• **Problem**: The data below is to be repeated in full, exactly as shown.

(Stored data entries)
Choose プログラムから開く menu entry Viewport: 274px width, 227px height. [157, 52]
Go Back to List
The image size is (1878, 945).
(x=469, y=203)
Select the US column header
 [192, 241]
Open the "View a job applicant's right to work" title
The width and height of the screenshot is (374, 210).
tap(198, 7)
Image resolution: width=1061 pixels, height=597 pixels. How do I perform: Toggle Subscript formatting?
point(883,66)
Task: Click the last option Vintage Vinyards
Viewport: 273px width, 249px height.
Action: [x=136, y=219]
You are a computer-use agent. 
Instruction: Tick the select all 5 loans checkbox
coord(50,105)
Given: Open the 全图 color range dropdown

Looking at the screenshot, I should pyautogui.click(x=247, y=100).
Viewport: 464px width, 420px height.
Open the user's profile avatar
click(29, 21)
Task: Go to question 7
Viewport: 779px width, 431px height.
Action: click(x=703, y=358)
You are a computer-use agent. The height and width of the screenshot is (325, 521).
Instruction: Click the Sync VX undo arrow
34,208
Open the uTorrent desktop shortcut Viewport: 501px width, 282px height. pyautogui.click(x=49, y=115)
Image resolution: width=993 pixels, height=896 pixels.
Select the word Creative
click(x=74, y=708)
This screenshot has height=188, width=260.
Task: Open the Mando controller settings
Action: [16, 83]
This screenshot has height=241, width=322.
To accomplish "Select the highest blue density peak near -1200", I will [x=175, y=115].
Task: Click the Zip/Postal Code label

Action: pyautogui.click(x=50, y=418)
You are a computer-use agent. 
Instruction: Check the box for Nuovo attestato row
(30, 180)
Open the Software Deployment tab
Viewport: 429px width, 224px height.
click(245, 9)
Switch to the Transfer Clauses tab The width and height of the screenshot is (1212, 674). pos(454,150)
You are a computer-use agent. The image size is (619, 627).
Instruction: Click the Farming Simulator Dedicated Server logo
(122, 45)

• **Response**:
Choose プログラムから開く menu entry Viewport: 274px width, 227px height. [157, 52]
Go Back to List
The image size is (1878, 945).
(x=469, y=203)
Select the US column header
 [192, 241]
Open the "View a job applicant's right to work" title
The width and height of the screenshot is (374, 210).
tap(198, 7)
Image resolution: width=1061 pixels, height=597 pixels. How do I perform: Toggle Subscript formatting?
point(883,66)
Task: Click the last option Vintage Vinyards
Viewport: 273px width, 249px height.
Action: [x=136, y=219]
You are a computer-use agent. 
Instruction: Tick the select all 5 loans checkbox
coord(50,105)
Given: Open the 全图 color range dropdown

Looking at the screenshot, I should pyautogui.click(x=247, y=100).
Viewport: 464px width, 420px height.
Open the user's profile avatar
click(29, 21)
Task: Go to question 7
Viewport: 779px width, 431px height.
Action: click(x=703, y=358)
You are a computer-use agent. The height and width of the screenshot is (325, 521).
Instruction: Click the Sync VX undo arrow
34,208
Open the uTorrent desktop shortcut Viewport: 501px width, 282px height. pyautogui.click(x=49, y=115)
Image resolution: width=993 pixels, height=896 pixels.
Select the word Creative
click(x=74, y=708)
This screenshot has height=188, width=260.
Task: Open the Mando controller settings
Action: [16, 83]
This screenshot has height=241, width=322.
To accomplish "Select the highest blue density peak near -1200", I will [x=175, y=115].
Task: Click the Zip/Postal Code label

Action: pyautogui.click(x=50, y=418)
You are a computer-use agent. 
Instruction: Check the box for Nuovo attestato row
(30, 180)
Open the Software Deployment tab
Viewport: 429px width, 224px height.
click(245, 9)
Switch to the Transfer Clauses tab The width and height of the screenshot is (1212, 674). pos(454,150)
You are a computer-use agent. The image size is (619, 627).
Instruction: Click the Farming Simulator Dedicated Server logo
(122, 45)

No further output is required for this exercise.